# Supplied material start
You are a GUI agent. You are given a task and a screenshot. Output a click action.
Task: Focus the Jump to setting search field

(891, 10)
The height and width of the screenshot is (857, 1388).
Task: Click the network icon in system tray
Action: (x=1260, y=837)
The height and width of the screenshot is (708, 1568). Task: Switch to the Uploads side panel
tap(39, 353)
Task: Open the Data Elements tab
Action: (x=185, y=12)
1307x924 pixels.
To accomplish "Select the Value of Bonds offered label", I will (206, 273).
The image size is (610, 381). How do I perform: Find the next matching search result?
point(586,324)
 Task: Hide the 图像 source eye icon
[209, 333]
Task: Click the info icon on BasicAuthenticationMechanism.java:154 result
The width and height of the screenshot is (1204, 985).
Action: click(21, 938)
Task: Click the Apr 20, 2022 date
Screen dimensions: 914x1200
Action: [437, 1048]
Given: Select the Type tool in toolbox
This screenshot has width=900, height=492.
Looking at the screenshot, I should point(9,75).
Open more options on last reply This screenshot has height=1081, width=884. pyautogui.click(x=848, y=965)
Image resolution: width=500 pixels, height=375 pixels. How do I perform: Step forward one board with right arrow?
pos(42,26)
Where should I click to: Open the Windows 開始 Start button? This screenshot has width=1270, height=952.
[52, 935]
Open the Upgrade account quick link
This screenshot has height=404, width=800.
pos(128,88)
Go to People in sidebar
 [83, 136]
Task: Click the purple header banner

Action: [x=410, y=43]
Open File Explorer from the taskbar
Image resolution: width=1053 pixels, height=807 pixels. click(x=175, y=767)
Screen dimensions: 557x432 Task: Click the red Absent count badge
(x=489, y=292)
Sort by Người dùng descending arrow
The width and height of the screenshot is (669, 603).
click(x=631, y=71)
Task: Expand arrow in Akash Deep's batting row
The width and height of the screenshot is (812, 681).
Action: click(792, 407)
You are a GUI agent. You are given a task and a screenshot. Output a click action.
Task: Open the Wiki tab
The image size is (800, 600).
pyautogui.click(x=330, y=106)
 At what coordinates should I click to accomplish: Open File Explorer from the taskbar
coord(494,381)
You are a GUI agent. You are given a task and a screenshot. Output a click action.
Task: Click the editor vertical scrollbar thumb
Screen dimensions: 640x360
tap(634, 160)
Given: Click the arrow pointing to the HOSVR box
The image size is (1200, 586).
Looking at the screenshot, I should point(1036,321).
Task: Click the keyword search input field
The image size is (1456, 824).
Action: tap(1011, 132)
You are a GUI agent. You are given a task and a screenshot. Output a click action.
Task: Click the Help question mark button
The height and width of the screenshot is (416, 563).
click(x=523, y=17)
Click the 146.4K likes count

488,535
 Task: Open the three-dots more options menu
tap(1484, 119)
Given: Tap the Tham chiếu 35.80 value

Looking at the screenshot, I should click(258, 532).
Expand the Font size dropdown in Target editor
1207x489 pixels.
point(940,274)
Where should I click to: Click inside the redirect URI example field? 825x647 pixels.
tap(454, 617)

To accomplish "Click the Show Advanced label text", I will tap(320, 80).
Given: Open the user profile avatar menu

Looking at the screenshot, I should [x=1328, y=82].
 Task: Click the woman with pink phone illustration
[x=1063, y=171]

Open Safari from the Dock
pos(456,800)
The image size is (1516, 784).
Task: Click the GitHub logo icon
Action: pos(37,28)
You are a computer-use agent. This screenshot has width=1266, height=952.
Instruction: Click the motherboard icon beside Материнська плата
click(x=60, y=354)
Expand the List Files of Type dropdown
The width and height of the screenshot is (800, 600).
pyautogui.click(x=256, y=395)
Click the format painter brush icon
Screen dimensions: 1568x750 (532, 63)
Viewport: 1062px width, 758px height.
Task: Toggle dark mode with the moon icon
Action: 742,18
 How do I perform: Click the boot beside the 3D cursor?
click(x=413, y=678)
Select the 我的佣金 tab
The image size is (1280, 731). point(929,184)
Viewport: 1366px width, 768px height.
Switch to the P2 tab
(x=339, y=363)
# Supplied material end
Objective:
Rewrite all of the lines above, swapping "purple header banner" for "orange header banner" and changing nothing else.

Written solution:
You are a GUI agent. You are given a task and a screenshot. Output a click action.
Task: Focus the Jump to setting search field

(891, 10)
The height and width of the screenshot is (857, 1388).
Task: Click the network icon in system tray
Action: (x=1260, y=837)
The height and width of the screenshot is (708, 1568). Task: Switch to the Uploads side panel
tap(39, 353)
Task: Open the Data Elements tab
Action: (x=185, y=12)
1307x924 pixels.
To accomplish "Select the Value of Bonds offered label", I will (206, 273).
The image size is (610, 381). How do I perform: Find the next matching search result?
point(586,324)
 Task: Hide the 图像 source eye icon
[209, 333]
Task: Click the info icon on BasicAuthenticationMechanism.java:154 result
The width and height of the screenshot is (1204, 985).
Action: click(21, 938)
Task: Click the Apr 20, 2022 date
Screen dimensions: 914x1200
Action: [437, 1048]
Given: Select the Type tool in toolbox
This screenshot has width=900, height=492.
Looking at the screenshot, I should point(9,75).
Open more options on last reply This screenshot has height=1081, width=884. pyautogui.click(x=848, y=965)
Image resolution: width=500 pixels, height=375 pixels. How do I perform: Step forward one board with right arrow?
pos(42,26)
Where should I click to: Open the Windows 開始 Start button? This screenshot has width=1270, height=952.
[52, 935]
Open the Upgrade account quick link
This screenshot has height=404, width=800.
pos(128,88)
Go to People in sidebar
 [83, 136]
Task: Click the orange header banner

Action: [x=410, y=43]
Open File Explorer from the taskbar
Image resolution: width=1053 pixels, height=807 pixels. click(x=175, y=767)
Screen dimensions: 557x432 Task: Click the red Absent count badge
(x=489, y=292)
Sort by Người dùng descending arrow
The width and height of the screenshot is (669, 603).
click(x=631, y=71)
Task: Expand arrow in Akash Deep's batting row
The width and height of the screenshot is (812, 681).
Action: click(792, 407)
You are a GUI agent. You are given a task and a screenshot. Output a click action.
Task: Open the Wiki tab
The image size is (800, 600).
pyautogui.click(x=330, y=106)
 At what coordinates should I click to accomplish: Open File Explorer from the taskbar
coord(494,381)
You are a GUI agent. You are given a task and a screenshot. Output a click action.
Task: Click the editor vertical scrollbar thumb
Screen dimensions: 640x360
tap(634, 160)
Given: Click the arrow pointing to the HOSVR box
The image size is (1200, 586).
Looking at the screenshot, I should point(1036,321).
Task: Click the keyword search input field
The image size is (1456, 824).
Action: tap(1011, 132)
You are a GUI agent. You are given a task and a screenshot. Output a click action.
Task: Click the Help question mark button
The height and width of the screenshot is (416, 563).
click(x=523, y=17)
Click the 146.4K likes count

488,535
 Task: Open the three-dots more options menu
tap(1484, 119)
Given: Tap the Tham chiếu 35.80 value

Looking at the screenshot, I should click(258, 532).
Expand the Font size dropdown in Target editor
1207x489 pixels.
point(940,274)
Where should I click to: Click inside the redirect URI example field? 825x647 pixels.
tap(454, 617)

To accomplish "Click the Show Advanced label text", I will tap(320, 80).
Given: Open the user profile avatar menu

Looking at the screenshot, I should [x=1328, y=82].
 Task: Click the woman with pink phone illustration
[x=1063, y=171]

Open Safari from the Dock
pos(456,800)
The image size is (1516, 784).
Task: Click the GitHub logo icon
Action: pos(37,28)
You are a computer-use agent. This screenshot has width=1266, height=952.
Instruction: Click the motherboard icon beside Материнська плата
click(x=60, y=354)
Expand the List Files of Type dropdown
The width and height of the screenshot is (800, 600).
pyautogui.click(x=256, y=395)
Click the format painter brush icon
Screen dimensions: 1568x750 (532, 63)
Viewport: 1062px width, 758px height.
Task: Toggle dark mode with the moon icon
Action: 742,18
 How do I perform: Click the boot beside the 3D cursor?
click(x=413, y=678)
Select the 我的佣金 tab
The image size is (1280, 731). point(929,184)
Viewport: 1366px width, 768px height.
Switch to the P2 tab
(x=339, y=363)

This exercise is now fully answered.